Numa altura em que o Santo adre apela a paz “que só pode nascer do respeito pelos direitos humanos, família, comunidades e povos, superando a discriminação religiosa, cultural ou social”, o que fazemos para seguir o seu apelo?
Em 1984 foi adoptada pela ONU a Declaração Universal dos Direitos do Homem. Concebida com a ajuda de várias pessoas dos 4 cantos do mundo, a Declaração apresenta os direitos humanos básicos.
O primeiro registo que se tem de uma declaração dos direitos humanos remonta o ano 539 a.C., escrita por Cilindro de Ciro, o rei da Pérsia, o que demonstra que há muito que o Homem tem consciência de que não é possível viver na anarquia, é necessário que haja respeito entre todos os homens para que possamos existir em sociedade.
“Todos os seres humanos nascem livres e iguais em dignidade e em direitos. Dotados de razão e de consciência, devem agir uns para com os outros em espírito de fraternidade” (artigo 1).
Considerando a estrutura e os artigos da Declaração Universal dos Direitos do Homem facilmente nos apercebemos de que o que a Declaração defende, também nós cristaos o defendemos: o amor ao próximo.

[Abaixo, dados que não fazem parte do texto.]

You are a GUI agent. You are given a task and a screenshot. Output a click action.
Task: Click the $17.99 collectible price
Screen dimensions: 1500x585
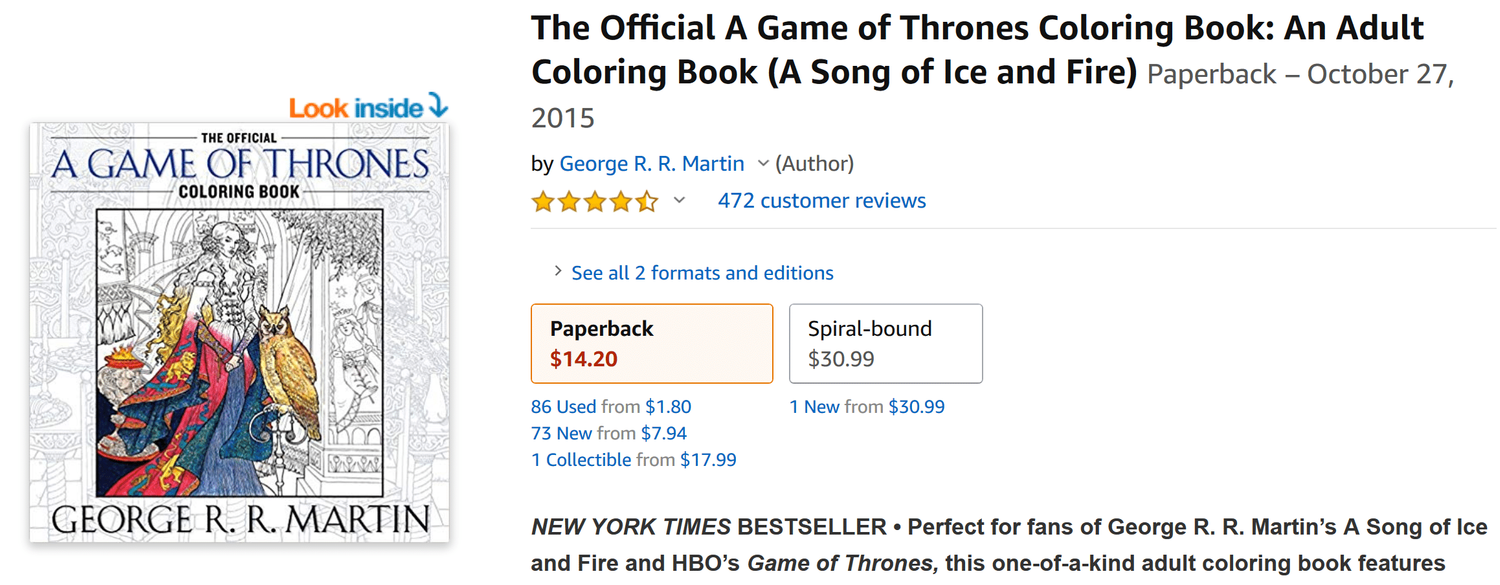coord(708,460)
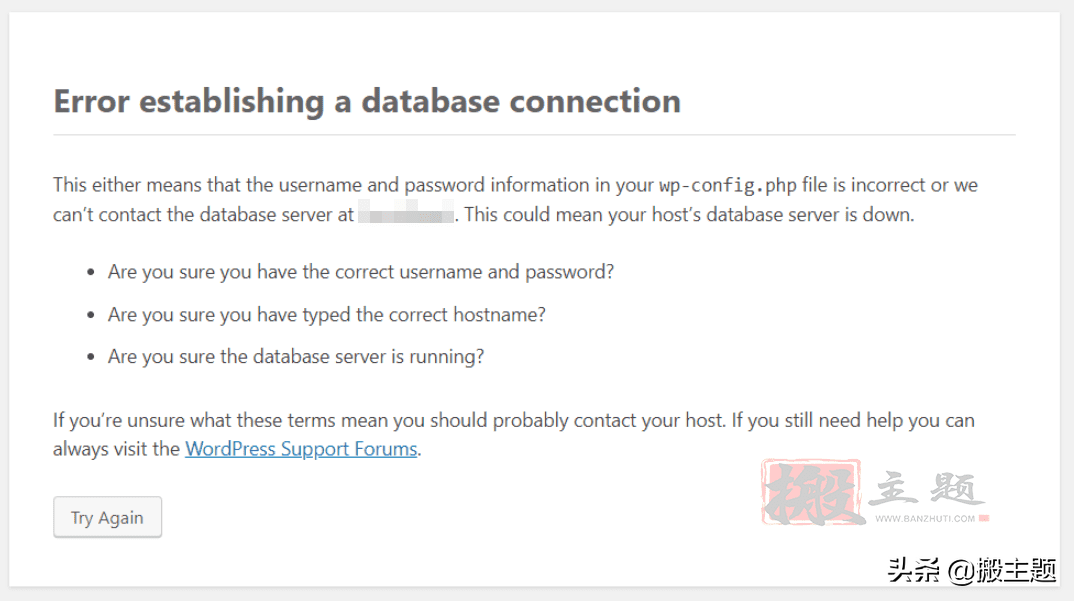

Criámos os Direitos Humanos, tornámo-los universais, os Estados comprometeram-se a promover o respeito dos direitos do homem, tornando-os num ideal comum a ser atingido por todas as nações e mesmo assim o nosso mundo, em pleno séc. XXI, continua assolado por problemas como a pobreza, fome, discriminação, o tráfico de droga, a comercialização de crianças... de que vale termos direitos humanos se não temos humanos direitos?
A nossa realidade somos nós que a criamos, Deus não se impoe, só ama. O Senhor tem o poder de tudo criar e de tudo destruir, mas escolhe dar ao Homem a liberdade de fazer opções.
Se somos nós que criamos os problemas do nosso mundo também somos nós os responsáveis pela sua solução! São Paulo dá a resposta as nossas dificuldades: apenas dando testemunho da cruz, isto é, testemunho desse Jesus, que amou radicalmente e fez da sua vida um dom a todos é que é possível criar um mundo onde nasçam Homens Novos.
Procuremos ser portadores deste amor que dignifica o ser humano, afinal “a Igreja tem a grande tarefa de conservar e alimentar a fé do povo de Deus, e recordar também aos fiéis (...) que, em virtude do seu baptismo, são chamados a ser discípulos e missionários de Jesus Cristo" (Bento XVI).